Can Drinking Predict Your Compatibility?

A glass of wine with dinner or shots all weekend? A few beers after work or champagne only on special occasions? Your answer—and your partner’s answer—may predict how compatible you are long-term.

Recently, researchers in Norway collected data from almost 20,000 married couples about their drinking habits. Not surprisingly, the researchers found that heavy drinking correlated with higher divorce rates—but it depended on who was doing the drinking, too. Their findings are summarized below.

  • Couples who both reported being light drinkers divorced just 5.8 percent of the time.
  • In couples in which both husband and wife were heavy drinkers, the divorce rate was 17.2 percent.
  • In couples in which the husband was a heavy drinker and the wife was a light drinker, the divorce rate was 13.1 percent.
  • But in couples in which the wife was a heavy drinker and the husband was a light drinker, the divorce rate shot up to 26.8 percent.

The study doesn’t compare these numbers to divorce rates in Norway overall, which tops out at about 46 percent in a marriage lasting 60 years. It was 45 percent for a 40-year marriage, 36 percent for a 20-year marriage, and 21 percent for a 10-year marriage, though the study didn’t specify which marriage lengths they looked at.

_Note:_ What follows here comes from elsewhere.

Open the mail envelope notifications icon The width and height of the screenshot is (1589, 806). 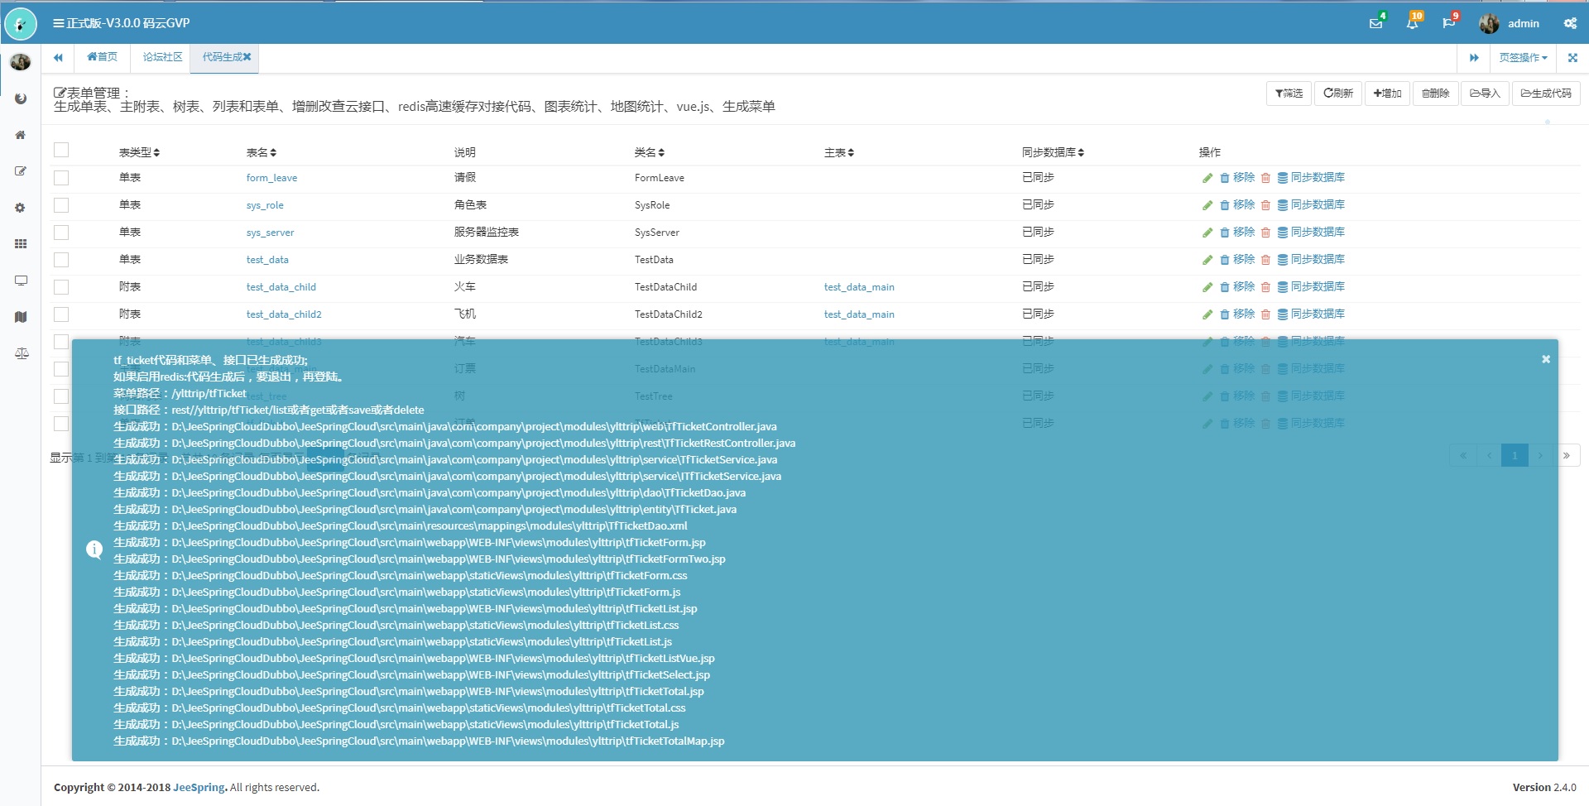[x=1375, y=23]
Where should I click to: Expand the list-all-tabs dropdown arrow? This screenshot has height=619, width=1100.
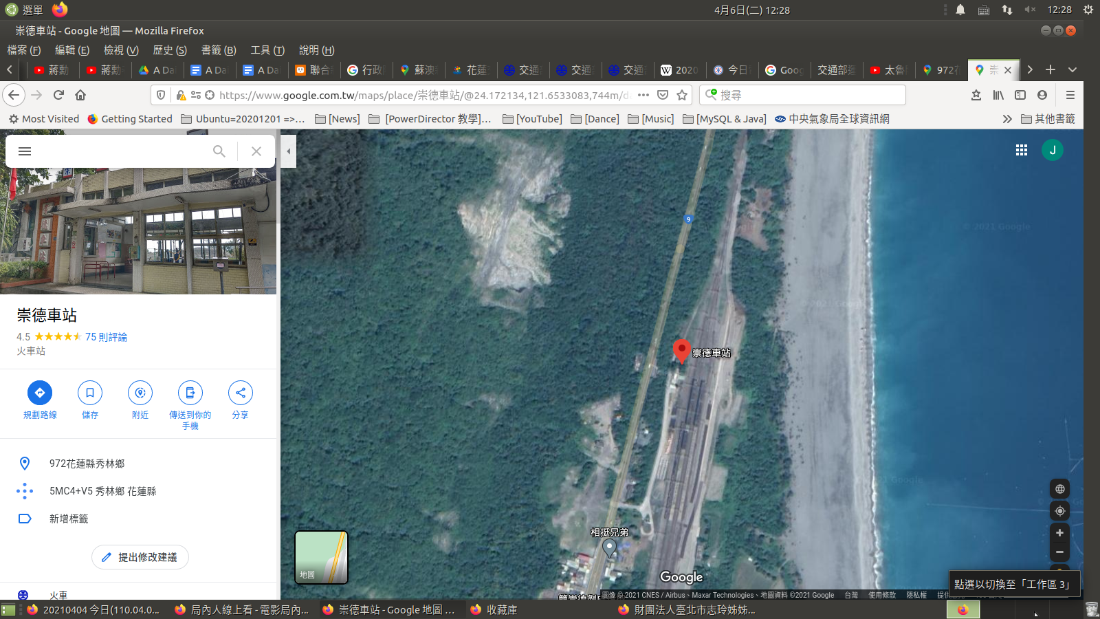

Still, it’s hard to ignore that a women’s heavy drinking is correlated with divorce at more than double the rate as does a man’s heavy drinking. Lead author of the study Fartein Ask Torvik speculated on the reason behind that, saying that heavy drinking “may be judged as incompatible with female roles,” threatening marriage stability. He also speculated that heavy drinking may affect women more strongly, impairing them more than it does men.

Of course, regardless of gender, drinking to the point of impairment on a regular basis threatens the stability of any relationship, from marriage to friendships to your work relationships.

“Couples who intend to marry should be aware of the drinking pattern of their partner, since it may become a problem in the future,” Norwegian Institute of Public Health director Ellinor F. Major advised in a statement. The best approach? Husbands and wives should strive for matching amounts of light or moderate drinking.

Do you agree? Have mis-matched drinking habits ever affected your relationship or marriage?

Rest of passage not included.